AIM OF THE EXERCISE: Each line with the word "agent" must appear in the answer, copied from the records.

DATA FOR PROCESSING:
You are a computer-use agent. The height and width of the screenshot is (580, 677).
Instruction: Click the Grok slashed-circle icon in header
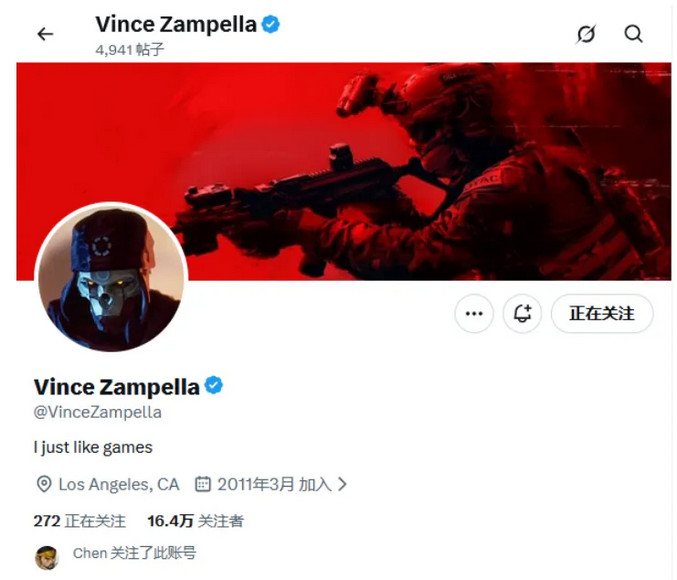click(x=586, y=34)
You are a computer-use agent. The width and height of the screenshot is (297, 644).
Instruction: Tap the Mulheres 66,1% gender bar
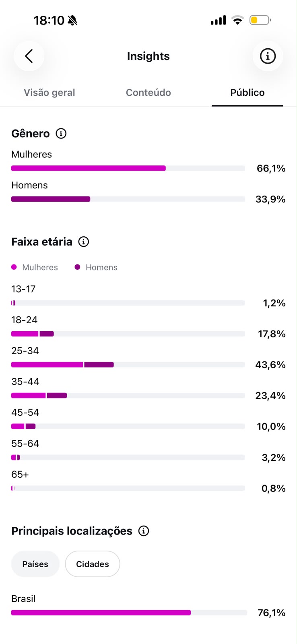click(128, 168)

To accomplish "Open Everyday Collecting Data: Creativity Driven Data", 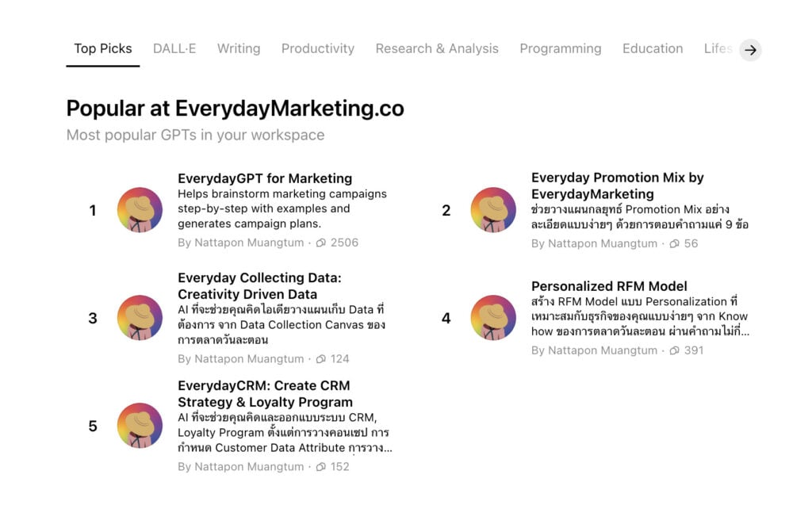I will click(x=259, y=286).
---
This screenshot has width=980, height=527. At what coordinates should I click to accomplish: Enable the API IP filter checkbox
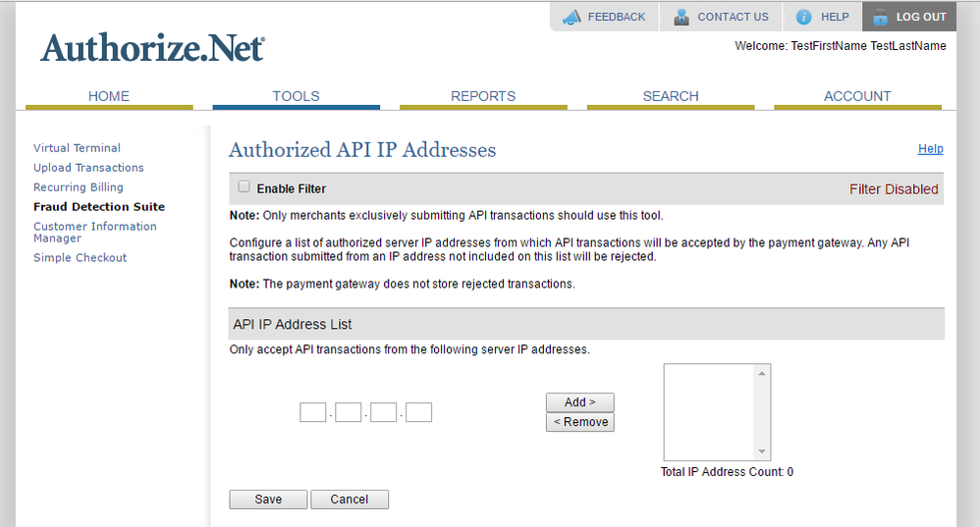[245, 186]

THE ANSWER:
You are a computer-use agent. The height and width of the screenshot is (580, 677).
You are a computer-use agent. The width and height of the screenshot is (297, 644).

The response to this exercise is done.